● Aim of the task
Exactly as written, output each of the lines below, with no images.

● Data entries

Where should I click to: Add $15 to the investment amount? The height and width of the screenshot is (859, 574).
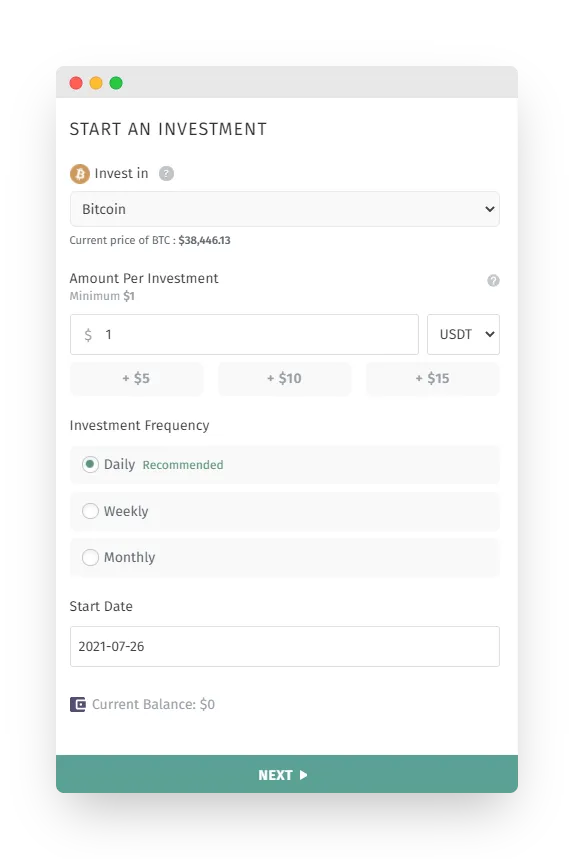(x=433, y=378)
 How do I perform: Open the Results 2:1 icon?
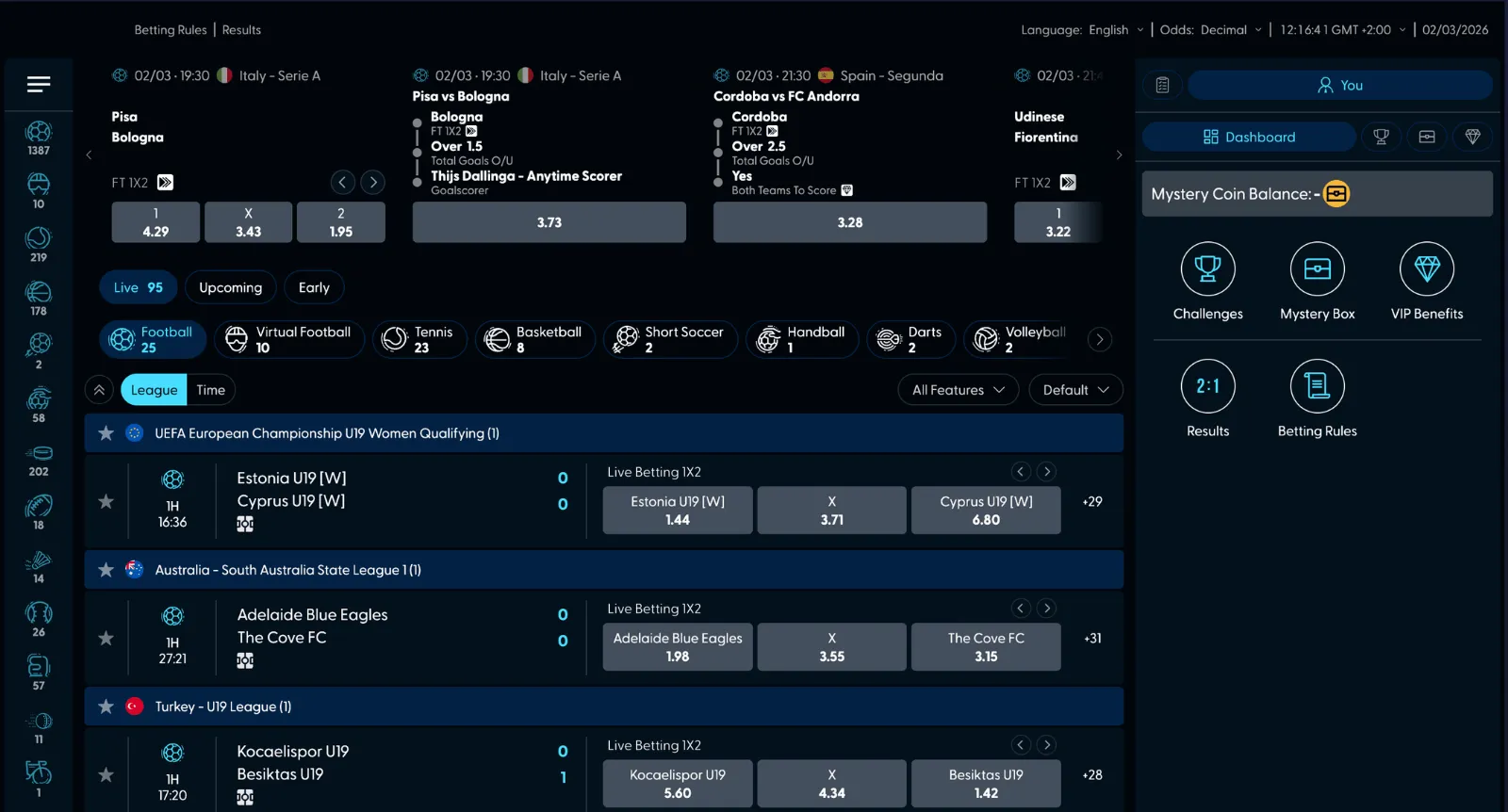click(1207, 386)
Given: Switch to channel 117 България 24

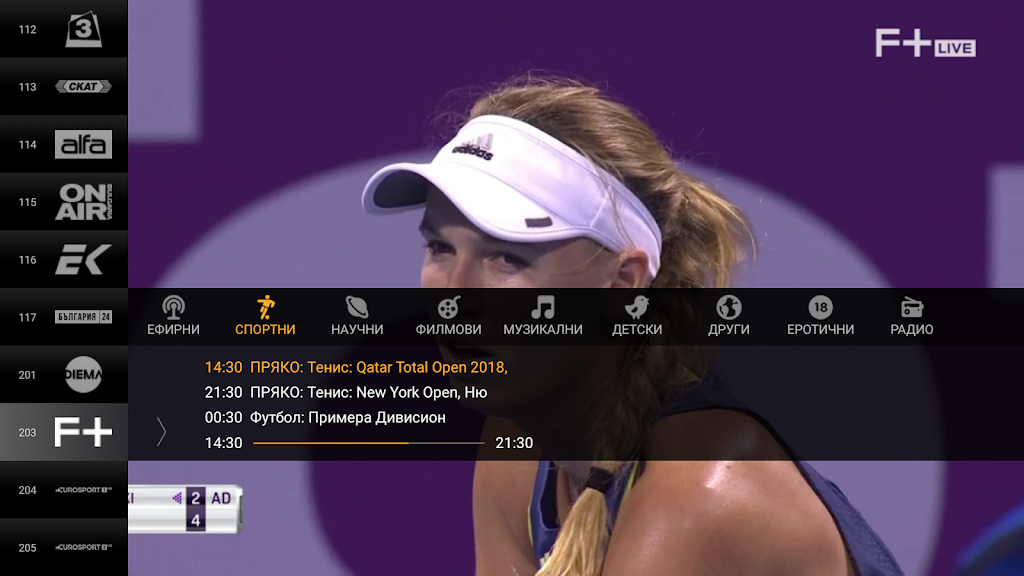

● Answer
Where should I click to: Add $15 to the investment amount? The height and width of the screenshot is (859, 574).
(x=433, y=378)
 How do I perform: Open the Results 2:1 icon?
click(1207, 386)
Given: Switch to channel 117 България 24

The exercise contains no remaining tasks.